Sixteen. That’s the number Jan Sciulli remembers. It was the worst 16 minutes of her life.
Her husband was attending the 10 am Saturday Shabbat services at the Tree of Life Synagogue.
It was nearly the same time that police say a 46-year-old man carried three handguns and an assault weapon into the synagogue and began firing, killing 11.
Sciulli tried her husband’s cellphone and he didn’t answer. She never heard from her husband for 16 minutes. “It was a sick feeling,” she recalls.
Sciulli’s husband, Lou Fineberg, was walking through the temple’s parking lot when his friends motioned frantically for him to stay away from the door. “They saw broken glass and heard gunshots and were calling 911,” Fineberg said.
Fineberg is a regular at Saturday services and previously found “peace and solace” inside the synagogue. He later discovered his friend Jerry Rabinowitz was one of the dead. Fineberg talks about Rabinowitz as a backbone of the Saturday services, “He would always welcome everyone with such joy.”
Elderly Victims
The Pittsburgh, Pennsylvania, tight-knit Jewish community of Squirrel Hill is learning how to deal with this hate crime, while coping with their grief. Beautiful stately brick houses with slate roofs line the leafy streets. Families of four generations live here, go to school here, and attend temple. It’s the type of community where everyone at least knows someone who knows someone. The dead — eight men and three women — ranged in age from 54 to 97. They included a husband and wife, two brothers, and a family practitioner.

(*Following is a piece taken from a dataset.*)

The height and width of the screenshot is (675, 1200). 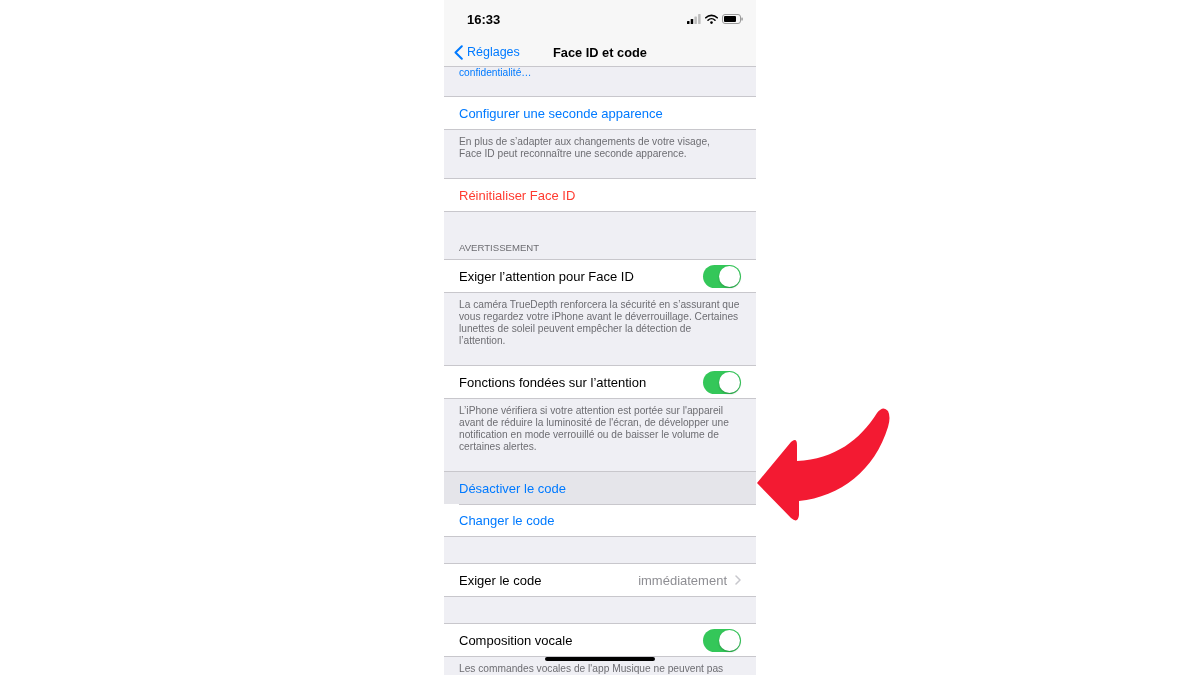 What do you see at coordinates (594, 428) in the screenshot?
I see `footer-note: L’iPhone vérifiera si votre attention est portée sur l'appareil avant de réduire la luminosité de l'écran, de développer une notification en mode verrouillé ou de baisser le volume de certaines alertes.` at bounding box center [594, 428].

Sara Stock Mayo used to babysit the children of one victim. She lives a few houses away from the Tree of Life Synagogue. The shooting won’t force her to change any of her patterns, but Stock Mayo does think the Jewish community will “assess what security looks like in religious institutions.”She said places of worship in the United States have always opened their doors to welcome everyone but she thinks the attacks might affect that, “It just makes me sad.”
Federal Criminal Charges
Police have charged Robert Bowers of Pittsburgh with 29 criminal charges, including hate crimes. Prosecutors say they will ask for the death penalty. Officials say he was armed with an AR-15 assault weapon and three handguns. Inside the synagogue, he yelled “All Jews must die,” believing that Jews "were committing genocide to his people." In a final on-line posting just before the attack, Bowers wrote, “I can't wait while my people are getting slaughtered...I'm going in."
Unifying Not Dividing
Ironically, hate is what brought thousands together to celebrate unity and love Sunday night at an interfaith prayer vigil at Soldiers and Sailors Memorial Hall in Oakland, Pennsylvania, a little over three kilometers from the synagogue. There was not an empty seat inside the hall that seats 2,300 and another 1,000 people were in the overflow crowd, huddling around loudspeakers in the rain outside.
Jeffrey Finkelstein, the CEO of the Jewish Federation of Greater Pittsburgh explained the size of the crowd, saying residents need “the comfort of each other.”
One by one, religious leaders from differing philosophies took to the microphone. Wasi Mohamed, the Executive Director of the Islamic Center of Pittsburgh said he refuses to remember “one individual filled with darkness.” Instead he will remember during this time the light of the thousands who attended the Interfaith vigil and the support of Americans from all over the country.